Roger Federer downed Rafael Nadal in the Wimbledon semifinals, adding another classic to the books and setting up a Fed-Djokovic final

Of course the light was beginning to leave Centre Court before the match had even started. That’s how Nadal-Federer has to feel now, isn’t it? These are the golden years of the most sentimental rivalry in the history of the game. And Wimbledon is the most sentimental event, perhaps, in all of sports. The last time Roger Federer and Rafael Nadal played at Wimbledon, 11 years ago, it resulted in the most memorable match ever played—which ended, of course, at dusk.

Federer and Nadal’s semifinal match on Friday, their first-ever meeting at Wimbledon before the final, was a nerve-wracking affair, the best match of the tournament thus far. In his post-match interview, Federer admitted, as he rarely does, that he was exhausted, but he came away with a win—7-6, 1-6, 6-3, 6-4—in about three hours. 

After a tight, breakless first set, Federer squeezed through a tiebreak, and then was promptly drowned in a set of Rafa Rage. It’s common, after he drops a close game or set, that Nadal will respond by somehow increasing his level: running down more balls, pressing more on return games, flattening out his serve, and hitting aces that he didn’t have in his arsenal a decade ago. (Think of this year’s French Open final, in which Nadal, insulted by the very idea that Dominic Thiem would dare challenge him, responded to a second-set loss by throttling the Austrian 6-1, 6-1 in the third and fourth.) That happened here: Nadal cruised through the second frame, whipping winners and drawing dreadful Federer shanks. But Federer responded in the third by leaning on his serve, breaking early, and taking decisive control of the match. In the booth, Chris Fowler and John McEnroe called the second set the worst set Federer had ever played at Wimbledon, and the third set Nadal’s worst. 

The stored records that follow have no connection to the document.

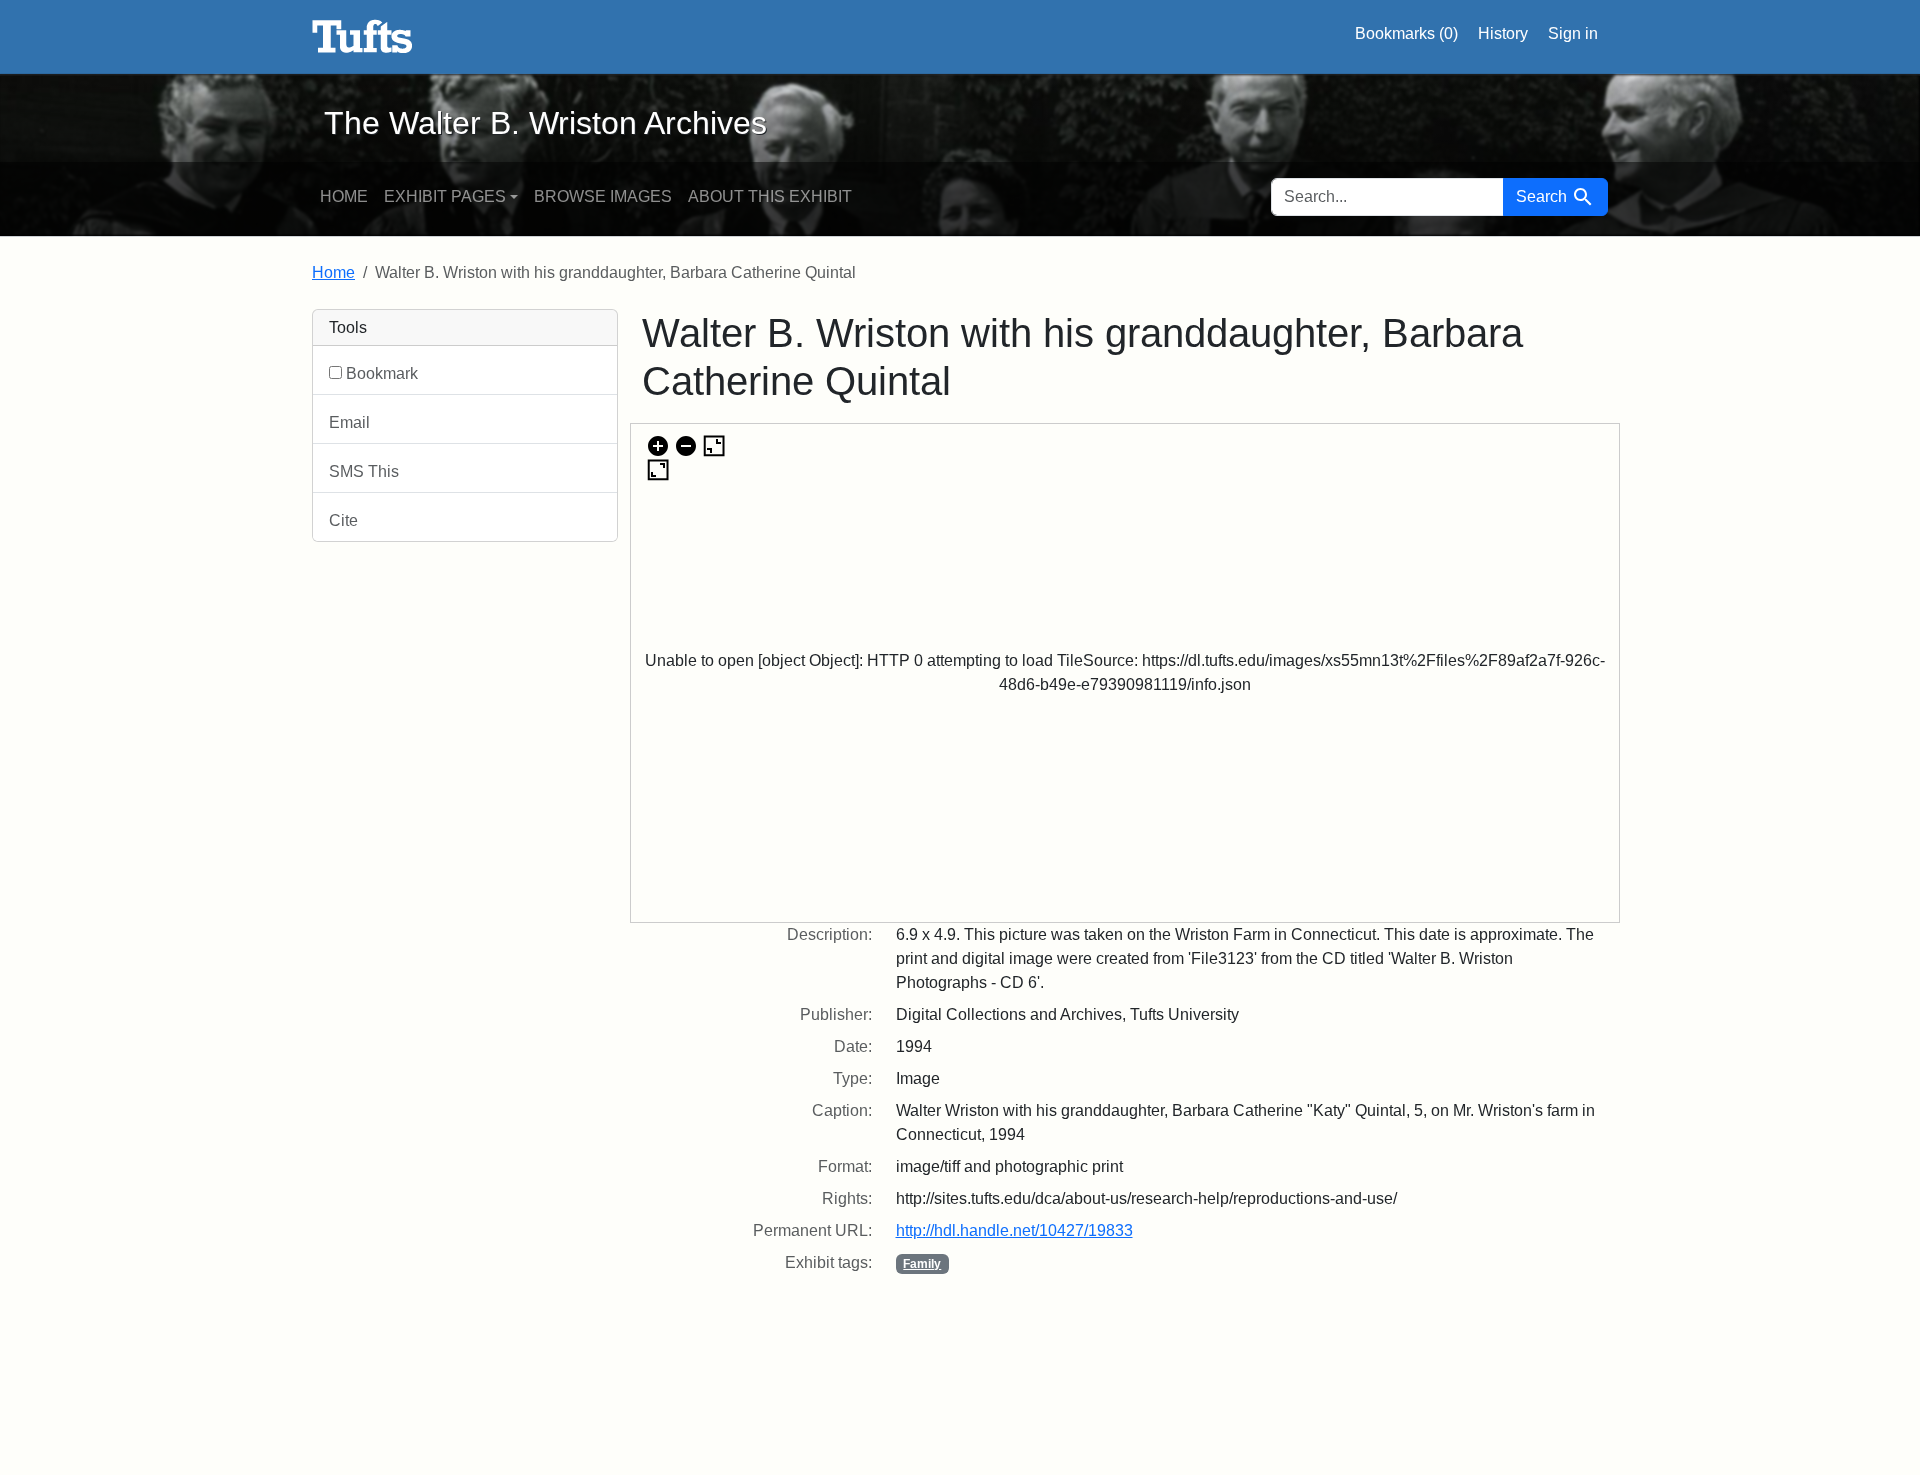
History (1503, 33)
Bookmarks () (1406, 33)
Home (344, 196)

Down a break in the fourth set, Nadal hit a flattened serve down the T, and Federer had to lunge to put a racket on it, barely looping a moon ball back into play. Nadal, of course, returned to his opponent’s backhand side. Federer responded by doing something he did much more 15 years ago than he does today: running around the shot to hit a forehand, falling away from the court awkwardly, past the ad court’s doubles alley. He then made a dead run to the end of the other alley to retrieve a ball Nadal placed in the corner, swiped a forehand … and slipped. 

But instead of the point ending in a Nadal winner, Federer recovered and then turned directly to the net, chasing down a drop shot, reaching the ball a frame off the ground, and knifing it back past Nadal for a winner. 

At 5-4, on the fourth of five match points, with Federer serving, the two played a 24-shot rally. On the fifth, moments later, Federer just needed a six-shot exchange to get to the finish line.

One of the most tedious parts of modern tennis is the lack of diversity of style between court types. The grass at Wimbledon is more similar to a hard court than it’s ever been. Since the Championships switched its seed blend in the early 2000s, baseliners have thrived, and long rallies from the back of the court have become the norm. Rallies at Wimbledon and Roland Garros tend to look different only after some squinting, and the majority of the players throughout the draws there play the same way: like Novak Djokovic, but way worse.

Federer and Nadal have always been a compelling pair because of all of their contrasts: one calm and wiry, the other all biceps flexes and nose twitches. This, too, makes for one-of-a-kind shotmaking. On the grass, even the modern rye blend, Federer hits through the court with an eye to the net. His backhand, once nearly reduced to a weak, error-prone slice by Nadal’s high-spinning shots, now shoots flat and induces errors. And Nadal, despite his history of knee injuries, moved as fast as he did in his 20s on Friday. This made for long, unpredictable rallies and strange point shapes. Federer and Nadal don’t just play impressive or long points, they play dramatic, confusing trajectories that make your heart skip. During the first three sets, I took two showers. 

In the final, Federer’s 12th, he will face Djokovic, who has cruised through his draw en route to defending his title. Federer will be chasing his ninth title, and Djokovic his fifth. The two have met twice in the finals at Wimbledon: in 2014 and 2015, with Djokovic winning both, the first in a particularly tight five-set match. I’m not sure what I think of Federer’s odds; he’s lost his last four meetings with Djokovic at a Slam, and hasn’t beaten him at a major since Wimbledon in 2012. But a lot of time has passed since the two played best-of-five in Melbourne in 2016, and the rye is faster than any other court on the circuit and slippery (really slippery over these past two weeks) and suited to an attacking game. 

The prospect of the final has already taken some of the air out of Friday’s thriller; such are the hazards of having a Big Three. But if anybody had wondered whether Nadal-Federer matches were holding the tour back more than it was driving it forward, it should be clear that there isn’t much reason to fret. The light hasn’t quite left the court yet.